## Passage:
The Perak War (1875–76) took place between British and local forces in Perak, a state in northwestern Malaysia. The sultan of Upper Perak and other local chiefs attempted to end foreign influence in the region and remove the British administrator James W. W. Birch.  Following the murder of Birch in 1875, British forces defeated local rebels and restored British control in the region.

Beginning
After the murder of James W. W. Birch, local Malays first planned on attacking Bandar Bahru on the night of November 2, but the plan was aborted due to heavy rain. British reinforcements started to arrive from Hong Kong and Burma by November 6. A skirmish happened near a Malay-held stockade near Bandar Tua, Perak on 7 November 1875 involving around 106 British soldiers. This was the first battle in the war. Encountering unexpected resistance, the battle ended with the retreat of the British detachment, who lost 4 men including Captain Innes, an officer. Reinforcements were sent, and 300 men soon arrived in the state with 80 boats. Most of the army were sent from India and Hong Kong.

[Stored data items]
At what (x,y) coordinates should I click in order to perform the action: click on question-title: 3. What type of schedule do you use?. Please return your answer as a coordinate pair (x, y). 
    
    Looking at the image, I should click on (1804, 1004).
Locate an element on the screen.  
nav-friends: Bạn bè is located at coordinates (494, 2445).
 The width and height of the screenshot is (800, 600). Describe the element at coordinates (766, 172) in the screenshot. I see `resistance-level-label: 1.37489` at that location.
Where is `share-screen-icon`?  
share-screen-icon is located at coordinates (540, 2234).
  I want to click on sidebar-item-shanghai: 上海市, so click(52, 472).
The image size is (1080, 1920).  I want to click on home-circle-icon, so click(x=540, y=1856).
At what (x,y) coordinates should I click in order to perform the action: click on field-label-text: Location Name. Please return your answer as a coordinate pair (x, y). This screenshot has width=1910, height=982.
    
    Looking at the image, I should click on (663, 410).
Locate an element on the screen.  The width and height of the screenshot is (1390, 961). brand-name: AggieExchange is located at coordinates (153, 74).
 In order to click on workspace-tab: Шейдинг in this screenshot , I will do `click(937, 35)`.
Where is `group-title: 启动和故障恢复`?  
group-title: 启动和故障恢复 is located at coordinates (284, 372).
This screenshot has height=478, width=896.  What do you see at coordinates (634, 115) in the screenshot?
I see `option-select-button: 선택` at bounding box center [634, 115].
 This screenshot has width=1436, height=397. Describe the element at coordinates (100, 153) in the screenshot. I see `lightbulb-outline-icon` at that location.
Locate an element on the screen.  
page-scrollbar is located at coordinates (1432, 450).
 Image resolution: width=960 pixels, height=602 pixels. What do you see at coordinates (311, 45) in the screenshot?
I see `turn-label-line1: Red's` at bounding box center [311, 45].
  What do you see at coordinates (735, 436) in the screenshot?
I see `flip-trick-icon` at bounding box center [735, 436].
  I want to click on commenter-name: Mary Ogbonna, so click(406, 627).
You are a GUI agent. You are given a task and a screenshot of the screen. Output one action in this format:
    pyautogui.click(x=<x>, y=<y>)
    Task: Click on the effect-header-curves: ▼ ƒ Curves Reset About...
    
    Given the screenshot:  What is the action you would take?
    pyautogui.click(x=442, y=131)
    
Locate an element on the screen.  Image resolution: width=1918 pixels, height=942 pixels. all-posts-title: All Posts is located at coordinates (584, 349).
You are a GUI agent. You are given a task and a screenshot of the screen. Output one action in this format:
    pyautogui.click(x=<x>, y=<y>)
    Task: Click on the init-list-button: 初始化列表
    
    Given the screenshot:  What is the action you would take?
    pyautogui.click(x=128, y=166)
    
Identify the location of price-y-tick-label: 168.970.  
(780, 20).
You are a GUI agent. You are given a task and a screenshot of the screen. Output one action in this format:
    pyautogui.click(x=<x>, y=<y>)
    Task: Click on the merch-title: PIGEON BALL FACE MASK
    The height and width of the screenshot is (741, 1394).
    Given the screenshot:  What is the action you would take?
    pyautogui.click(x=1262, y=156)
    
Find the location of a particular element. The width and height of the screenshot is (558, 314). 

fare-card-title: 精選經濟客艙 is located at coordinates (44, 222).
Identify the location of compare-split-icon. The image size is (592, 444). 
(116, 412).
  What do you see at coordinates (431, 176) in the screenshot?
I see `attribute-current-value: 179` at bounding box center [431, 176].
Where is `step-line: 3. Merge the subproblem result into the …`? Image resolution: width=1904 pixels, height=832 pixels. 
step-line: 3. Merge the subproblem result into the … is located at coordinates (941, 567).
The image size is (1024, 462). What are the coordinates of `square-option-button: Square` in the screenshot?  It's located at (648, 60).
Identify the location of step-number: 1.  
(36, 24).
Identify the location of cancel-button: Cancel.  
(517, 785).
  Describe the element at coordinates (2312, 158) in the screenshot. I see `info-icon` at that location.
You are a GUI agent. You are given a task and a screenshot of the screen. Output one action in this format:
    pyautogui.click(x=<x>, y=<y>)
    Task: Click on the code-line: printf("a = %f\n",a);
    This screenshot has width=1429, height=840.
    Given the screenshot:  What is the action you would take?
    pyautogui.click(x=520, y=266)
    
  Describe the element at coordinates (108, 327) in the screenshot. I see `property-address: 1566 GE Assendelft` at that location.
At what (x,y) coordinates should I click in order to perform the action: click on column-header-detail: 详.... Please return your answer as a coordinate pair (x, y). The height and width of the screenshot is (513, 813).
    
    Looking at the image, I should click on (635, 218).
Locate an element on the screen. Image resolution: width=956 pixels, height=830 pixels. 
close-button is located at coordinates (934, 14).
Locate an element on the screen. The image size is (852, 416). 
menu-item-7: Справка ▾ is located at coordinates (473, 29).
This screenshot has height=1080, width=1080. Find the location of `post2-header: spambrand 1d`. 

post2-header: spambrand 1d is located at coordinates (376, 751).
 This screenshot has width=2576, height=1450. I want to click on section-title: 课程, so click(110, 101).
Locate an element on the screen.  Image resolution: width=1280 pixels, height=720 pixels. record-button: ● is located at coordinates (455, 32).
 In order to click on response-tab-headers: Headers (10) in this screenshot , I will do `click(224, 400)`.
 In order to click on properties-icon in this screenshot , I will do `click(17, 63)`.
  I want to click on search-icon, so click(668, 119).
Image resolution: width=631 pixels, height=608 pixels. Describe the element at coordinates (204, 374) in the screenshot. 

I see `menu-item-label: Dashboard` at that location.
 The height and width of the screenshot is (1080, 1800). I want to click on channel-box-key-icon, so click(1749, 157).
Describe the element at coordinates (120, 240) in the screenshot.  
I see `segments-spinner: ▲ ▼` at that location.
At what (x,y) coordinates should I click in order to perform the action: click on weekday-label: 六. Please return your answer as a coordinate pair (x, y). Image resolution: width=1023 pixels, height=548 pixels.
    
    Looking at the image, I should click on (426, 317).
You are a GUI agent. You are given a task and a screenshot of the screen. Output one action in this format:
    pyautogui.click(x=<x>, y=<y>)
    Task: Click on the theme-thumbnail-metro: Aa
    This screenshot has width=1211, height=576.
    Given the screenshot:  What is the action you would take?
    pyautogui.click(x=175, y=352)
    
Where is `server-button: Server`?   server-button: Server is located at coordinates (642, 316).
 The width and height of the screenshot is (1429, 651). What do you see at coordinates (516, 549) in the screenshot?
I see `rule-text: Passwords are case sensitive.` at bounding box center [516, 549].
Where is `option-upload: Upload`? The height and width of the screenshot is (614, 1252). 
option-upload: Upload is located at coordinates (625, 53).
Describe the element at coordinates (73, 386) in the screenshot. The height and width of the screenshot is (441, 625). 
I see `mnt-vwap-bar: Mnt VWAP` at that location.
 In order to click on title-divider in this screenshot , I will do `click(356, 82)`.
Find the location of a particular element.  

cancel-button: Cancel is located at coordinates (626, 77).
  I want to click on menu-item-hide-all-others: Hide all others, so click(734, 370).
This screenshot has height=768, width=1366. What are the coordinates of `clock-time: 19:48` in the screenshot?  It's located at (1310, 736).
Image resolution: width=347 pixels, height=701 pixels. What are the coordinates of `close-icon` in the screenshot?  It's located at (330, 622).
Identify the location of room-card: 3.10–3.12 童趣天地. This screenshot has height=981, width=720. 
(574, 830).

## Goal of the exercise:
Could you set down the whole Perak War passage from above, word for word?

## Written response:
The Perak War (1875–76) took place between British and local forces in Perak, a state in northwestern Malaysia. The sultan of Upper Perak and other local chiefs attempted to end foreign influence in the region and remove the British administrator James W. W. Birch.  Following the murder of Birch in 1875, British forces defeated local rebels and restored British control in the region.

Beginning
After the murder of James W. W. Birch, local Malays first planned on attacking Bandar Bahru on the night of November 2, but the plan was aborted due to heavy rain. British reinforcements started to arrive from Hong Kong and Burma by November 6. A skirmish happened near a Malay-held stockade near Bandar Tua, Perak on 7 November 1875 involving around 106 British soldiers. This was the first battle in the war. Encountering unexpected resistance, the battle ended with the retreat of the British detachment, who lost 4 men including Captain Innes, an officer. Reinforcements were sent, and 300 men soon arrived in the state with 80 boats. Most of the army were sent from India and Hong Kong.